I was looking at the list of stocks that have outperformed all others in the past year and a half (when the Sensex peaked) and one stock grabbed my interest: HDFC.
Over this period, HDFC is up almost 70 per cent; comparatively, the BSE Sensex is down about 35 per cent over the same period. Digging into the reasons for this superlative outperformance, I found that while there were a number of factors
(strong demand for housing, tax benefits for the sector, defensive qualities) that could be responsible for this, many of these were shared by other players, who have not performed half as well. It struck me that perhaps the biggest reason for
the stock’s sterling performance is this: when Standard Life (with which HDFC entered into a tie-up and entered the insurance industry) wanted to increase its stake in the company, HDFC did not make a preferential allotment at the 26-week average price; it asked Standard Life to buy the shares from the secondary market.
This, I believe, is a landmark move and reflects the shareholder-friendly attitude of the HDFC management. Why should any investor be made a preferential offer? I could not come up with a satisfactory answer except that companies that want large institutional investments need to pander to these investors’ whims and fancies.
The principle that the regulator and the management of a company need to keep uppermost in their mind is that all shareholders are equal and no one should get preferential treatment over others. It is the regulator’s job to ensure that this happens. Often, preferential allotments are made by unscrupulous managements who rig up share prices and then offload these shares to mutual funds/foreign institutional investors. In these times of low share prices, we could be subject to the reverse. Managements can make preferential allotments to themselves or their friends at ridiculously low prices and offer to buy back shares from small holders. A small shareholder, faced with the prospect of delisting of the
company’s shares, has no choice but to sell to the promoters. Recently, Otis bought back its equity at Rs 280 per share. But in 1999, the same company bought back M&M’s share of its business at Rs 360 per share. Otis got round the Sebi regulations because there was a significant time gap between these offers.
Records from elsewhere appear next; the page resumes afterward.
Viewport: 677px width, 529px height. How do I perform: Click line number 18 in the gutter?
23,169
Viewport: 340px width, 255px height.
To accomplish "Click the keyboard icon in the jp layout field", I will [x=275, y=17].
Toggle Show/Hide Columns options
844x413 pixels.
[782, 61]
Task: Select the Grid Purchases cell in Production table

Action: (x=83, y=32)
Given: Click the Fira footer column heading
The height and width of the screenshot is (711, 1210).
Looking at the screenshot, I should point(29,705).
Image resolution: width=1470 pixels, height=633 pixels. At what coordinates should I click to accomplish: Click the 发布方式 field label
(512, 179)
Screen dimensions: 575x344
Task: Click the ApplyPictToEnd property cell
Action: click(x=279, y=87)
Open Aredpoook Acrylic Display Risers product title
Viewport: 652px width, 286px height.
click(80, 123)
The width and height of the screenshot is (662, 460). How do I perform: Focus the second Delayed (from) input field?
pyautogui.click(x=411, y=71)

But is justice being served here?
We are now likely to see a spate of buybacks, often at prices that are not fair to minority shareholders, and more delistings. I remember the case of Bharti Telecom; despite owning assets that were probably worth Rs 500 per share or
more, the company offered only Rs 96 per share to its minority shareholders. The promoter group already owned about 90 per cent of the shares, so the minority shareholders had no say in the price on offer. Note that Bharti Telecom is the
parent company for all of the Bharti group’s telecom ventures. I recently read that the group is targeting revenues of $1 billion; Bharti Telecom, however, was offered a valuation of only Rs 160 crore ($40 million) for the company. That is
nothing but a crying shame.
It is quite clear that Sebi’s regulations on buybacks and offer prices fall way short in protecting minority shareholders’ interests. Enlightened regulation would give minority shareholders the same rights as the management of the company or its institutional interests. To make it fair, the minority shareholder should be given additional rights since he does not have the clout that the other two categories of investors seem to have. I would suggest the following:
All preferential offers (to buy back or sell shares) should be accompanied by a put and call option to all investors. This will allow them to either sell their shares or buy more shares (in proportion to their holdings) at the same price that’s offered to institutional investors.
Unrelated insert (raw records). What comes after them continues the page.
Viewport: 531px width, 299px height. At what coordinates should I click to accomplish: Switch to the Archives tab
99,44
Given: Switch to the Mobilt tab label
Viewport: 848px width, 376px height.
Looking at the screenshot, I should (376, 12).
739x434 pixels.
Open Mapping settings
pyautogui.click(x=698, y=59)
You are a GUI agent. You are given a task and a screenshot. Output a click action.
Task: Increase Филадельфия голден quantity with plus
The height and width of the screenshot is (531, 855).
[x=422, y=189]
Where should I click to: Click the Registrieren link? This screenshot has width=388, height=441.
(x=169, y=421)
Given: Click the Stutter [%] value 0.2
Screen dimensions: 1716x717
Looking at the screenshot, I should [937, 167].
Delisting of a company needs to be made much more stringent, as minority shareholders are often forced to offer their shares for fear of not having an exit option. No company promoted by the same group should be allowed to access
the capital market for the next three years.
Only if such proposals are executed can we hope to get a fair deal for the minority shareholder, who, after the battering he has received in the stock market over the past 10 years, has probably abandoned this investment avenue for good. Mr
Mehta, are you listening?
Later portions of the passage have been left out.